Draft timetable on board
Timetable on board the ship

Study teams

On board, students will work in study teams of 8-10 people, clustered around topics of interest. The intention is that your project group is all on the same watch, to enable you to work together on your projects. The current plan is that there will be three main topics, which will be split into two groups each:

  • Air-sea interaction, upper ocean dynamics and mesoscale variability (including wind and waves, wave-current interaction (and CO2 exchange)

  • Upper layer marine biology (including biogeochemistry, marine habitat, fish, plankton, pollutant material, etc)

  • Climate change (including transport of heat and the polar seas)

The teams will be tasked with regular monitoring and analysis of data in regards to their topic. This will include daily collection of satellite, in-situ and model data that each group will then analyse in relation to their own topic. 

Instruments on board

Instruments on board the Statsraad Lehmkuhl

Although the Statsraad Lehmkuhl is not a dedicated research ship, it has been fitted with a number of instruments to enable the researchers on board to explore the seas it sails through. Measurements while on passage include: sea surface temperature, pCO2, fluorescence, turbidity, oxygen, salinity, waves, meteorological variables, CTD casts, and net sampling amongst others. These measurements allow fundamental upper ocean features to be monitored and linked to satellite data, such as crossing of meandering ocean frontal systems, internal waves and mesoscale eddies. 
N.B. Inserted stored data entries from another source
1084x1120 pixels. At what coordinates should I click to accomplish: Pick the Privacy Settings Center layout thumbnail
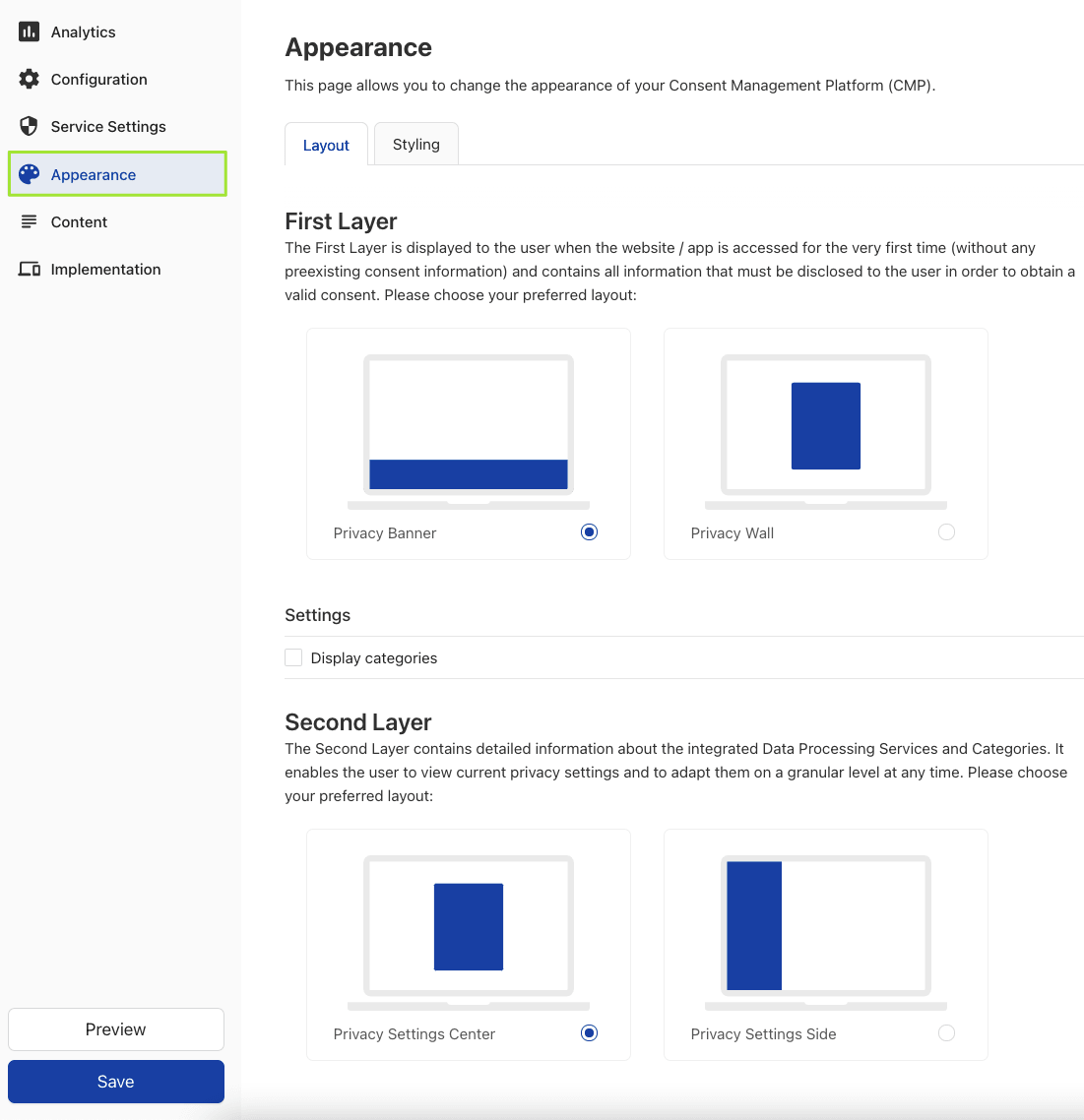tap(469, 931)
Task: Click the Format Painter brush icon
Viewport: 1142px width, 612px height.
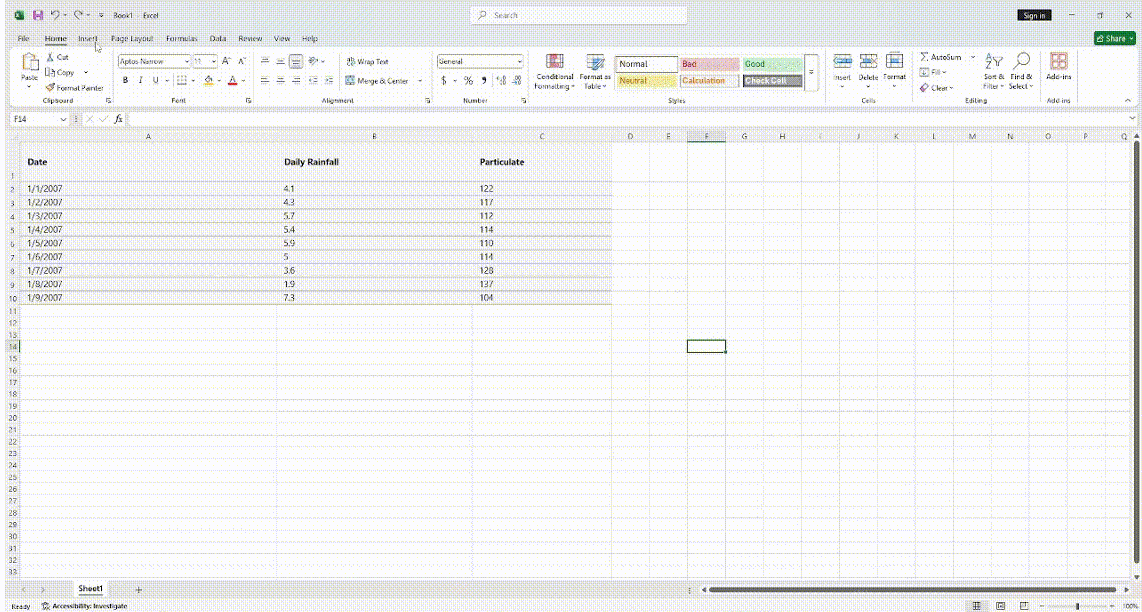Action: click(x=51, y=88)
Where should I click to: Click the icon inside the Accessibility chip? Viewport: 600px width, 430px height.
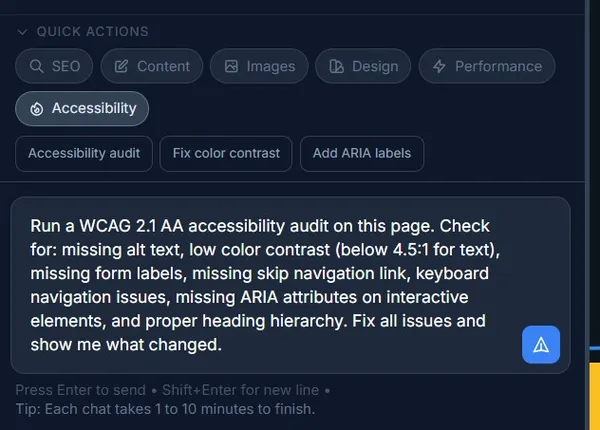(x=37, y=109)
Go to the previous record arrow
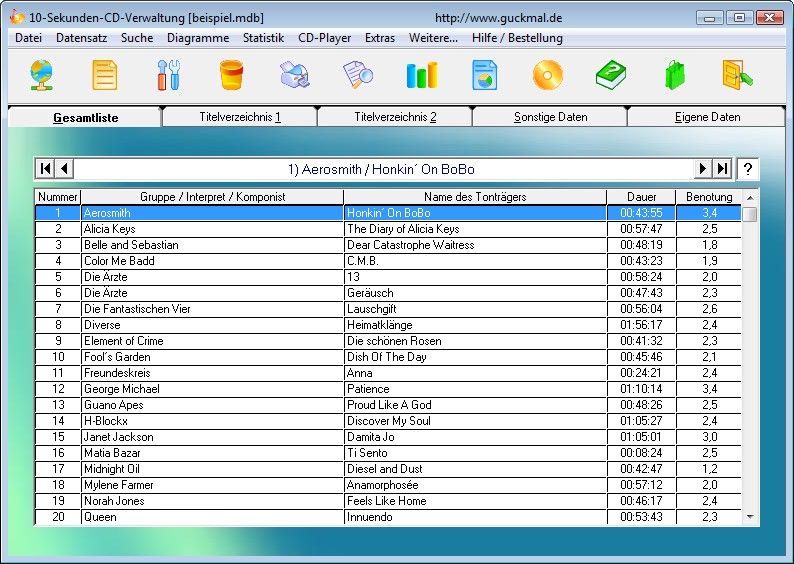Image resolution: width=794 pixels, height=564 pixels. (x=64, y=169)

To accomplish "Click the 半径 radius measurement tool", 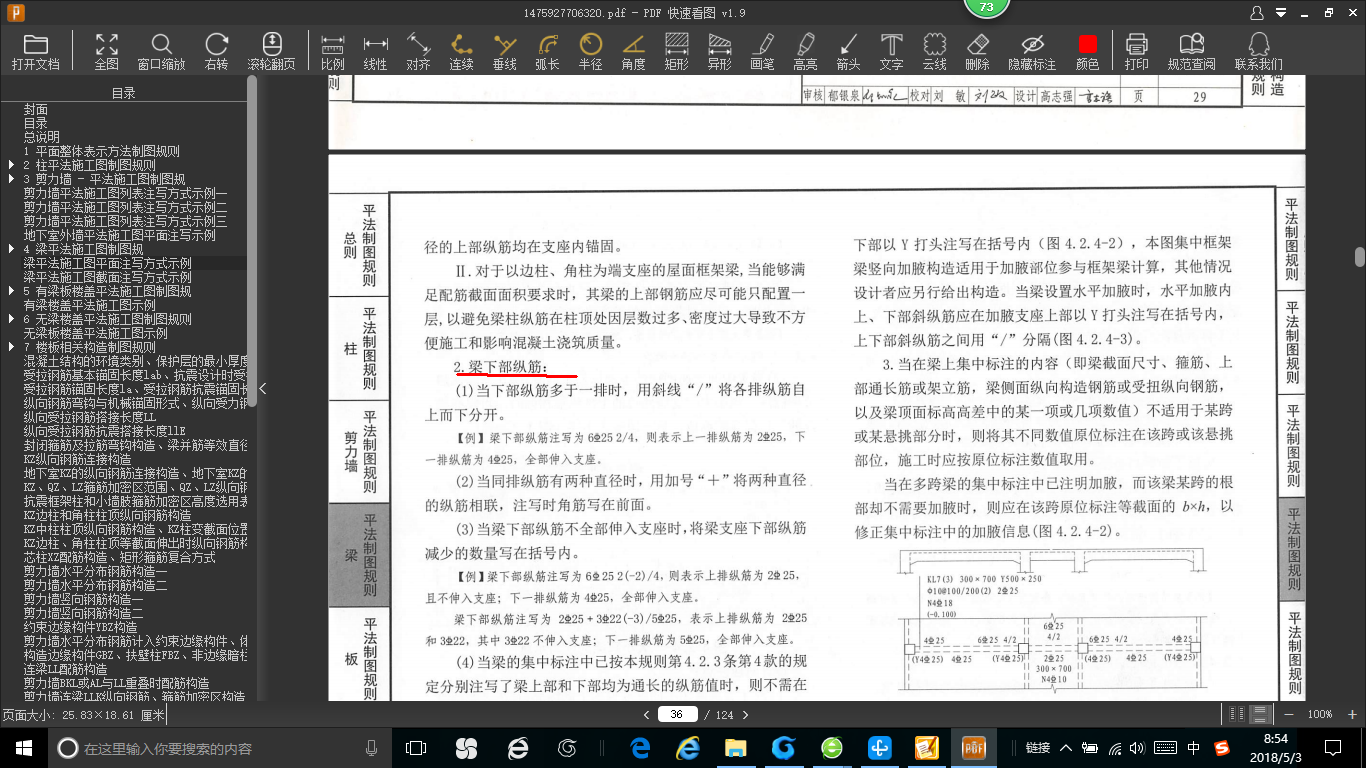I will pos(590,47).
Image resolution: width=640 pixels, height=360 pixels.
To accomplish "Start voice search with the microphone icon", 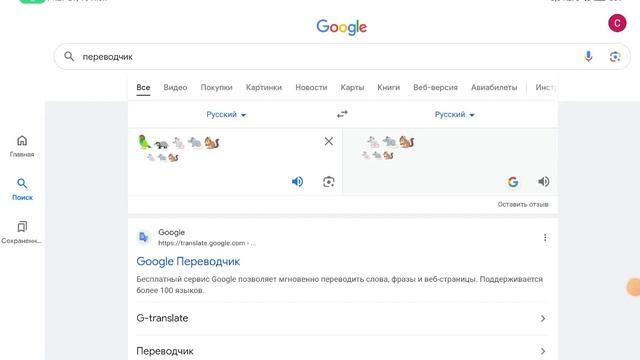I will click(x=588, y=56).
Data collected from the ship is being made available online through the NMDC (search for One Ocean).

Work to be delivered

Each study team will be asked to make some presentations of their daily findings on the ship and are also tasked with the delivery of a group report of their overall analyses and findings. The delivery of these reports are mandatory to be granted the Joint Statsraad Lehmkuhl, Nansen Center and ESA Training Course Diploma and shall be received no later than by end of March 2023.